Acredito que essa perda tenha mudado muito a família. Trouxe a percepção de que a vida é efêmera, curta, inesperada. Meu primo viajou para uma pescaria tranquila, pacata e sem retorno. Qualquer sonho, ideia, projeto que tínhamos – mesmo que se vistos como não muito normativos – nunca foram boicotados. Ninguém nos empurrou qualquer cartilha chata como terminar faculdade, casar, trabalhar em banco com carteira assinada, pagar aposentadoria ou frequentar igreja aos domingos. Todos nós saímos do país por anos, sem pais, mães ou avós fazerem drama ou chantagem emocional. Muito pelo contrário. Anos se passaram. Cada um superou esse baque a sua maneira. Vida segue, vida é movimento.

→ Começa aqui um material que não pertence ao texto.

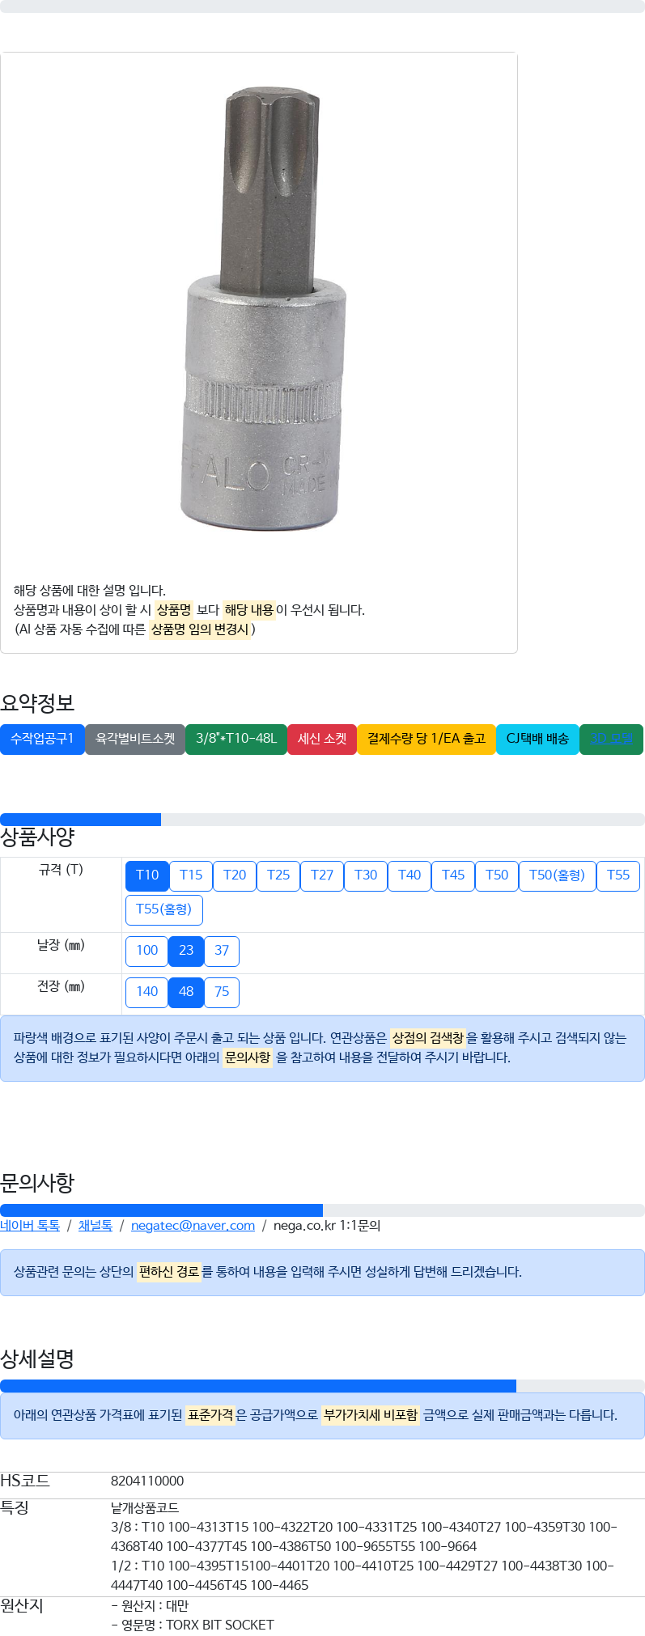The image size is (645, 1636).
Task: Open the 3D 모델 link badge
Action: (x=611, y=739)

Fui pescar na Noruega pela primeira vez e descobri como pode ser legal. Fiz as pazes com a atividade que até então me parecia traiçoeira. Ressignifiquei. E eis que nesse ciclo de movimentos inusitados de 2024, mais de vinte anos depois da minha primeira vitória por W.O, o irmão caçula do meu primo foi premiado e descobriu que seria pai. Não vou contar aqui a epopeia do querido casal até eles decidirem anunciar a gravidez para não expor a intimidade alheia. O processo rendeu boas risadas. E bons vinhos também. Fato é, o pequeno deveria se chamar MacGyver. Como nascerá na Irlanda, acho que os pais acharam queima filme. A razão da minha paella na faixa, com sangria, vinho e sobremesa, vai se chamar Gregório. Carinhosamente já apelidado de Greg. A aposta foi paga em Algarve, Portugal, última vez que vi o casal curtindo a vida antes de embalarem nos cantos gregorianos da madrugada. A data prevista para a chegada desse mais novo integrante seria 09 de novembro.
Fiquei empolgadíssima. Teria um sobrinho que nasceria na data da queda do muro de Berlim. Fim da Guerra Fria. Fim da Cortina de Ferro. Sempre penso como teria morado tantos anos da minha vida na Alemanha oriental, feito mestrado, doutorado, pós-doutorado se não fosse o 09 de novembro. Liberdade. Fiquei com isso em mente. 09 de novembro de 2024. Voei de Copenhagen para Berlim. Foi uma semana puxada pra mim profissionalmente. Muitas incertezas. Uma semana conturbada também em termos geopolíticos. Aquele clima de liberdade há 35 anos estava bem diferente. Trump ganhou as eleições nos Estados Unidos. A coalizão do governo alemão se desfez quando o chanceler social democrata Scholz (SPD) despediu Lindner, o ministro liberal das finanças (FDP). Comprei o Berliner Zeitung que reportava sobre as comemorações do muro e a revista der Spiegel para ler sobre a crise no Bundesregierung. A guerra na Ucrânia continua e a disputa Hamas e Israel ainda assombra o Oriente Médio. Que mundo para se chegar.
09 de novembro. Gregório já estava sendo espremido mundo afora. Mas ele não chegou dia 09. Após 40 horas de parto, Gred veio ao mundo no dia 10 de novembro, na mesma data em que seu tio deixou esse mundo. Pra mim é tão difícil escrever ‘tio’ porque hoje, quase aos 42 anos, quando vejo as fotos daquele meu primo mais velho pouco antes do acidente, enxergo uma criança. Greg também nos trouxe liberdade. Veio chutando à marretadas esse muro de tristezas que rondava a família. Já nasceu nos mostrando como sustentar as contradições dessa vida. Penso nos avós (meus tios) e no pai (meu primo) que perderam um filho e um irmão na mesmíssima data que ganharam filho e neto. Vida louca, mundo louco. Bem vindo Gregório! Que sua vida seja intensa, bonita e cheia de peculiares contradições. Viva como se não houvesse amanhã!